> For the complete documentation index, see [llms.txt](https://docs.revault.onepub.dev/llms.txt). Markdown versions of documentation pages are available by appending `.md` to page URLs; this page is available as [Markdown](https://docs.revault.onepub.dev/docs/archive_restructure_summary_report.md).

# Archive Restructure And Upstream Encoder Report

Date: 2026-05-22

## Executive Summary

Two tracks ran in parallel:

1. A subagent prepared a small upstreamable `ruzstd` patch in `/tmp/zstd-rs-upstream` on branch `compression-ratio-spike`.
2. This repository gained a clean-slate archive v2 design note and a probe that estimates pack-layout and metadata effects.
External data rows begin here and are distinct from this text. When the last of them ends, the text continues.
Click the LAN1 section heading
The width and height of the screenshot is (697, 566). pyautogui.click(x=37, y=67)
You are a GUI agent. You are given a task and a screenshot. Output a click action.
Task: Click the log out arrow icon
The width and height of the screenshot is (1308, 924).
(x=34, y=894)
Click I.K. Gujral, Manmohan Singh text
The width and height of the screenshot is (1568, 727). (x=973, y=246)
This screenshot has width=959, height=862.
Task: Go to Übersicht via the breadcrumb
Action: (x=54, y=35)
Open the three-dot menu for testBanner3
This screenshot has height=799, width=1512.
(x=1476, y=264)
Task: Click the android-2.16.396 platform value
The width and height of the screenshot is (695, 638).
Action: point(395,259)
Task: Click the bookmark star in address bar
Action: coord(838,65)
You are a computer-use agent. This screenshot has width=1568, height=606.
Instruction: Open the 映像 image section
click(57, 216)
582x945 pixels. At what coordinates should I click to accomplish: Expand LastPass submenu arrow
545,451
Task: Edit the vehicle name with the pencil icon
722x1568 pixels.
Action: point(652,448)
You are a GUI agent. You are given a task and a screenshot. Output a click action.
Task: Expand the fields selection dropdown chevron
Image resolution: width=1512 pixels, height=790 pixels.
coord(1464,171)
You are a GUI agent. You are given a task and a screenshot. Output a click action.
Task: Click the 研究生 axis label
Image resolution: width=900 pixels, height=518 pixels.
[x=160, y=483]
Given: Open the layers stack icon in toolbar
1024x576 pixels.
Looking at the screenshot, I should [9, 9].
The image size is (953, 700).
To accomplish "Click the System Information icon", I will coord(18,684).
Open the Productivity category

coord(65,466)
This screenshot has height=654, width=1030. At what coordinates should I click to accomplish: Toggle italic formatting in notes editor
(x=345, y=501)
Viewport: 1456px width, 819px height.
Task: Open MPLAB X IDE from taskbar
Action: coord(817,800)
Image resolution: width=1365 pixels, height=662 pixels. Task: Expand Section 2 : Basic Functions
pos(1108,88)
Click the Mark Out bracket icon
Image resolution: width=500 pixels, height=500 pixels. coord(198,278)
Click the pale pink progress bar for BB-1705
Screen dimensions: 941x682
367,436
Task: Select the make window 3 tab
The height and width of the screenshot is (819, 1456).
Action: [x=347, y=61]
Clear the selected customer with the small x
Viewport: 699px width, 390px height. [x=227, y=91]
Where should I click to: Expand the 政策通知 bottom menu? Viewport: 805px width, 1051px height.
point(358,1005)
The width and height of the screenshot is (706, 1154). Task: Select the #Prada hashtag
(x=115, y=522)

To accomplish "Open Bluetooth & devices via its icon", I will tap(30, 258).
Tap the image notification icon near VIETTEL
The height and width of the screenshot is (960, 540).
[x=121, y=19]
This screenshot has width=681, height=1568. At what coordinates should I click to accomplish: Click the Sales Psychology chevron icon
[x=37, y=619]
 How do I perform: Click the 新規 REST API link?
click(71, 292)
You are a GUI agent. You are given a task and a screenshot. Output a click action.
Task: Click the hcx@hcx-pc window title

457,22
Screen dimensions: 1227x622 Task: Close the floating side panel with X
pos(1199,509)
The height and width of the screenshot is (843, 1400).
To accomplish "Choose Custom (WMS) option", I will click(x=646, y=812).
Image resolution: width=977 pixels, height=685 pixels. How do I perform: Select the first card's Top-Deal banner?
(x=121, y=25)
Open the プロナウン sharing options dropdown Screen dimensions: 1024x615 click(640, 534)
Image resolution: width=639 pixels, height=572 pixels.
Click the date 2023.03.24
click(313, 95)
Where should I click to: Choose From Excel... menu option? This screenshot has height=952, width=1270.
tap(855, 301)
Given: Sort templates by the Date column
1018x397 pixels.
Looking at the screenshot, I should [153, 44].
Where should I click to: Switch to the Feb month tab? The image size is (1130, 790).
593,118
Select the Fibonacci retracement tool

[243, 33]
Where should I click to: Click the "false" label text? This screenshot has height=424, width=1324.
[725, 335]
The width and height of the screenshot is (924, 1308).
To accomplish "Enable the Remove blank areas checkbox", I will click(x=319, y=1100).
The main conclusion is conservative: a format restructure is useful for simplifying updates, recovery, and future compression policy, but it does not by itself close the size gap to `tar | zstd | gpg`. The dominant size gap is still the pure-Rust zstd encoder quality, especially on text/source trees.

## Upstream `ruzstd` Track

The subagent changed `/tmp/zstd-rs-upstream`, not this repository.

Branch:

* `compression-ratio-spike`

Changed files:

* `ruzstd/src/encoding/levels/fastest.rs`
* `ruzstd/src/encoding/levels/fastest_tests.rs`
* `ruzstd/src/encoding/levels/mod.rs`
* `ruzstd/examples/compression_ratio.rs`
* `Changelog.md`

Patch summary:

* `Fastest` now emits a raw block when the compressed payload is not smaller than the source block.
* This avoids avoidable expansion on incompressible blocks.
* The patch is deliberately small and suitable for upstream review.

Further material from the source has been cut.